COLUMN: Another King’s Man

This is my Sunday column for the Aug. 19, 2012 edition of the Hibbing Daily Tribune. A version of this piece aired on KAXE’s “Between You and Me” yesterday.

Another King’s Man
By Aaron J. Brown

August mixes the heat of summer with crisp night air, reminding us that seasons do pass and, so too, memories. One summer, must have been 1997, I was off from school working nights at a radio station. I’d spend the days biking or driving around northern Minnesota’s Iron Range. There was a used book store in Virginia where I’d buy dusty old classics and then find some comfortable location to read, usually far away from my home where it was uncomfortable to read.

It was during this time that I bought a yellowed paperback edition of Robert Penn Warren’s “All the King’s Men” that fit in your palm. The top corner of the cover was clipped, showing that it was once new but was not purchased new. It found some other strange path to this stale book store in the heart of the Mesabi.

“All the King’s Men” is a political novel, which is what drew me to it, but the human element of the story extends beyond the Depression era Southern politics. “All the King’s Men” explores idealism, loyalty, ambition and power. Many see parallels between the fictional governor Willie Stark and real-life Huey Long of Louisiana, for whom Warren once worked. But Warren said the story never intended to be purely political. Indeed, it runs much deeper.

Issues of class also enter “All the King’s Men.” Willie, a poor country farm boy, senses his own talent and hungers deeply for the power and influence denied him. He believes a little bit of evil is sometimes required to do good, and he does mass volumes of both. His aide, and the narrator of the story, Jack Burden is the son of a wealthy coastal family. He seeks simplicity, love, and understanding of who he really is beyond his surname, which graces the place where he’s from. Jack thinks people act on impulses deep within them, and finds comfort there. Both Willie and Jack sacrifice much on their missions; both of their journeys carry great consequences.

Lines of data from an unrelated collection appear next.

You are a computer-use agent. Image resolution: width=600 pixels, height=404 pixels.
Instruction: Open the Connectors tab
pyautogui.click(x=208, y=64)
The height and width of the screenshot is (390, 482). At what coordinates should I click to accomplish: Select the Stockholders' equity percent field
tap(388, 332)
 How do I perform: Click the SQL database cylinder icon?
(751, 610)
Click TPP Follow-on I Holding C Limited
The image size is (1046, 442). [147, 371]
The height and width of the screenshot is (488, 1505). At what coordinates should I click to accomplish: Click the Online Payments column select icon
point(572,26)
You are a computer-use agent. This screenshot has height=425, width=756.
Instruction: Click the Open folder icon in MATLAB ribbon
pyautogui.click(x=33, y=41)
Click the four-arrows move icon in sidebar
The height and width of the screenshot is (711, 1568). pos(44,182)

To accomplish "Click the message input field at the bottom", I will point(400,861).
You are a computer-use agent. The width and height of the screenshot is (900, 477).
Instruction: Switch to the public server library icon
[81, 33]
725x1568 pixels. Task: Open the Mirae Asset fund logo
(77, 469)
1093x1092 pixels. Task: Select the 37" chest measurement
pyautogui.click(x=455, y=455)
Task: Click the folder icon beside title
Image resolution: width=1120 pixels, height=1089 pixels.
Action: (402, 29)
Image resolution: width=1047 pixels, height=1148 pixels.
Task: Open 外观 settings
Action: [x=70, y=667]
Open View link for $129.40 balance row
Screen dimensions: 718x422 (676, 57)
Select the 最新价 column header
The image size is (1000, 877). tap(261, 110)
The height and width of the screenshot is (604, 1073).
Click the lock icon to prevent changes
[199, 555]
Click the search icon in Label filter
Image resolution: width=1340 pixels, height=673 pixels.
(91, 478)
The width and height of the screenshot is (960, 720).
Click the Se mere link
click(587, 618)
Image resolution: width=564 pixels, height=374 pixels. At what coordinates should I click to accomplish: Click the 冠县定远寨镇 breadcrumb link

Though Warren sets the novel in the Deep South of the 1920s and ‘30s, it was easy for me to see parallels on the Iron Range of the 1990s and even, perhaps especially, today. I felt like Willie. I felt like Jack Burden. Examples of each of them could be found all around. A section near the end of the book, after the interwoven human time bomb has exploded, contains Jack Burden’s conclusions about the nature of good and evil in this world he had labored for both:

“Separateness [from God] is identity and the only way for God to create, truly create, man was to make him separate from God himself, and to be separate from God was to be sinful. The creation of evil is therefore the index of God’s glory and his power. That had to be so that the creation of good might be the index of man’s glory and power. But by God’s help. By his help and in His wisdom.”

Why do bad things happen to good people? Why are so many awful people in such high places? It does not really matter, so long as you do the most good you can. To deviate from that is to tempt fate, to welcome disaster. This is the message I take from “All the Kings Men,” and it has generally proven true in my life.

I read many books those hot teenage summers on the Range, in lieu of parties, girlfriends and motorcycles. I recall many of them, echoes really, but only “All the King’s Men” has endured many more readings, becoming my favorite book. This has only become more true as life’s travails pass like the mile markers on one of Willie Stark’s ill-gotten highways. In our constant seeking for our place on earth, we often corrupt our true purpose and potential.

Aaron J. Brown is an author and college instructor from the Iron Range. He writes the blog MinnesotaBrown.com and hosts 91.7 KAXE’s Great Northern Radio Show on public stations.